Épisode podcast « L’art se met-il au vert ? » par France Culture
L’art se met au vert… Et les artistes ? Peuvent-ils par la création contribuer à la prise de conscience de…
Constat de départ / Un goût de menthe amère
C’est l’histoire d’une pub pour du dentifrice qui doit se faire en plein mois d’hiver 2007 à New York. Le client veut de la menthe bien fraîche pour vanter son produit.
Eva Radke est la chef déco et c’est à elle que revient la magie de trouver hors saison le plant de menthe qui fera bien devant la caméra. Bien entendu la menthe va devoir être envoyée d’un endroit où il fait encore beau. Un avion, des camions réfrigérés seront nécessaires pour acheminer le précieux accessoire sur le lieu du tournage. Le jour J : le client impose finalement la menthe en plastique car à lecran ‘elle fait plus vraie’. Le cœur d’Eva se brise un peu en deux : d’un côté son bon sens bafoué d’une professionnelle consciencieuse, de l’autre la conviction de devoir changer la donne pour faire évoluer le secteur durablement.
C’est la petite goutte amère nécessaire qui propulse Eva vers sa mission pour réconcilier l’audiovisuel et le développement durable.

-*-

Série d'exercices
A) Relevez tous les noms propres de personnes, de lieux ou d'organismes présents dans le texte sur la menthe amère.
B) Reprenez, s'il vous plaît, le texte sur la menthe amère après sa dernière phrase et écrivez la suite.

-*-

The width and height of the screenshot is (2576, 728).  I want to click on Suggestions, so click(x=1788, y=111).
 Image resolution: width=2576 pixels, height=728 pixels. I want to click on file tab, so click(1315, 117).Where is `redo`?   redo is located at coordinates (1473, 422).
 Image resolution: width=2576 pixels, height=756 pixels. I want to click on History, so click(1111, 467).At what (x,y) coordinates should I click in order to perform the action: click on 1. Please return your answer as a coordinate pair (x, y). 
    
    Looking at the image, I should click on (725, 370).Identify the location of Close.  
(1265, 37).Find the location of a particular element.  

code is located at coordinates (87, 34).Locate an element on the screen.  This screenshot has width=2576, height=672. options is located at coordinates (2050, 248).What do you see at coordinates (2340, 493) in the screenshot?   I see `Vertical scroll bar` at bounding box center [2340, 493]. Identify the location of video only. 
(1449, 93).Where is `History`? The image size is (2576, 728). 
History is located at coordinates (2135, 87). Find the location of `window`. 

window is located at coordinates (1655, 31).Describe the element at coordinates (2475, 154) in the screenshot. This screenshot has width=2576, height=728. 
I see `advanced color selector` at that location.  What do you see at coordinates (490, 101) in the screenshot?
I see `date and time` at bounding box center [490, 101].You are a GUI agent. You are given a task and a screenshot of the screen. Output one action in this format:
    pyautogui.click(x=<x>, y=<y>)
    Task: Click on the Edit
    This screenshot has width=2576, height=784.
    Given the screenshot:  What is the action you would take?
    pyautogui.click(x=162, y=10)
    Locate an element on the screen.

-*-

Corrigé des exercices
A) France Culture ; New York ; Eva Radke

B)
Naturellement Eva commence par ce qu’elle connaît le mieux : le département déco. Tant d’objets et d’accessoires sont achetés, trouvés, utilisés pour fournir les décors des tournages que ce soit pour la télé ou le cinéma, la règle est la même : disponible sur le champ et d’une durée de vie allant de quelques jours à une seconde pour finir (presque) toujours à la poubelle.
Et pourtant les décorateurs entre eux se passent le mot: où trouver quoi au meilleur prix et dans les meilleurs conditions : financières, géographiques, matérielles. Souvent d’ailleurs sans qu’il n’y ait aucune obligation que ce soit du neuf.
C’est à partir de son propre réseau qu’Eva commence Art Cube. Le principe est simple : New-York regorge de bons plans et comme souvent les pros ont les bons tuyaux. La solution est simple : un groupe de professionnels en ligne qui s’entraident via un groupe Google. On poste sa recherche on attend qu’un autre pro y réponde et ainsi de suite.
Rapidement la plateforme en ligne prend de l’essor : elle passe de 500 adhérents à 1850 et se multiplie dans 8 villes à travers les États-Unis. Les professionnels se cooptent et permettent aux uns et aux autres de se connecter sans besoin d’une grande modération de la part d’Eva.
Naissance d’une solution / Une plateforme en ligne et un entrepôt à Brooklyn
Parallèlement, Eva tente par tous les moyens de valoriser les accessoires déco en temps mais réalise très vite qu’un espace physique de stockage est nécessaire. La solution devient : Film Biz Recycling tout d’abord un espace restreint puis un entrepôt grandissant depuis 5 ans.
Concrètement chaque jour un tournage de plus ou moins grande importance a lieu à New York. Chaque fois qu’un chef déco le peut il organise la livraison des accessoires, costumes et autres mobiliers vers l’entrepôt de Film Biz Recycling.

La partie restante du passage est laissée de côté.